Analysis: FortiGate’s HA implementation offers enterprise-grade resilience, but engineers often rely solely on the GUI, missing advanced tuning options like encryption, preempt mode, and API-driven cloud integration. As networks move toward zero-trust and edge computing, HA clusters must also support rapid failover for SD-WAN and SASE deployments. The CLI commands provided above give you granular control over failure detection timers and session synchronization buffers. Remember: Testing failover should be a monthly ritual, not an afterthought. Document your HA state with `diagnose sys ha checksum` before and after any configuration change. Finally, consider using dedicated 10G interfaces for heartbeat to avoid latency spikes from data plane traffic.
Prediction:
With the rise of AI-driven network operations and self-healing infrastructures, FortiGate HA will evolve beyond simple active-passive models to predictive failover—where machine learning models analyze interface error rates and proactively pre-stage the passive unit before a hard failure occurs.

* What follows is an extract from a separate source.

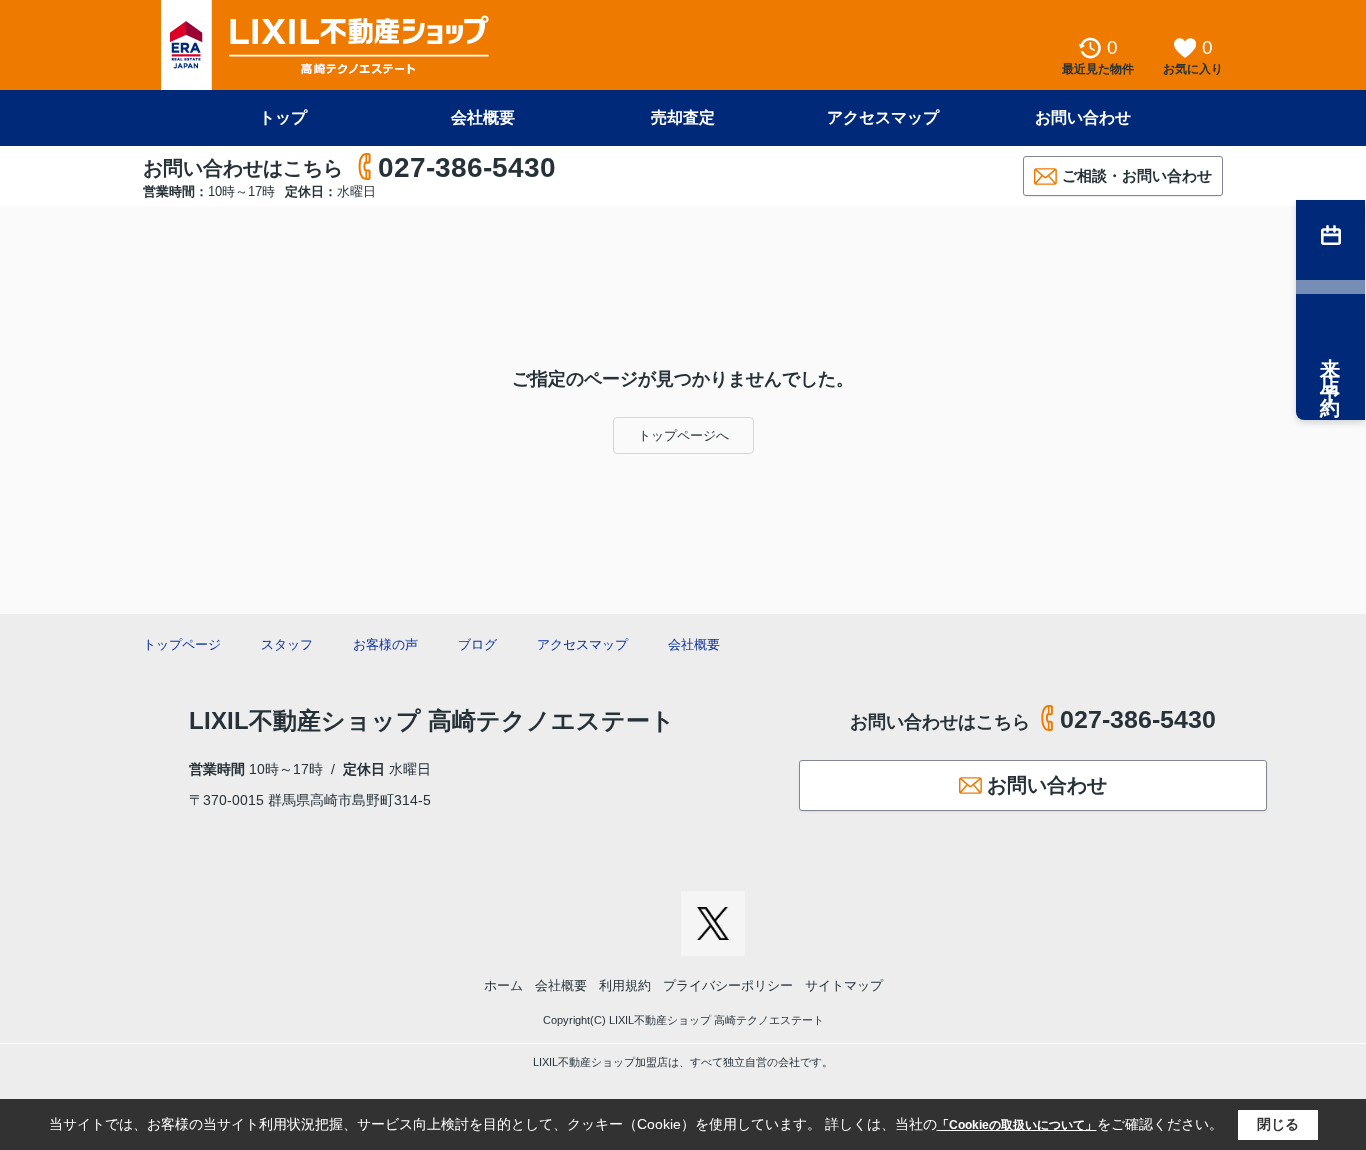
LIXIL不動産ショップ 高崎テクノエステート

In the next 18 months, expect Fortinet to integrate telemetry from FortiAnalyzer into HA decision engines, enabling “smart” failover that avoids unnecessary flapping during transient blips. Additionally, as multi-cloud networking becomes dominant, FortiGate HA clusters will natively synchronize state across cloud regions using encrypted overlay tunnels, making geographic redundancy seamless. Network engineers who master today’s CLI-based HA will be well-prepared to programmatically control these future self-healing fabrics via APIs and Infrastructure-as-Code tools like Terraform.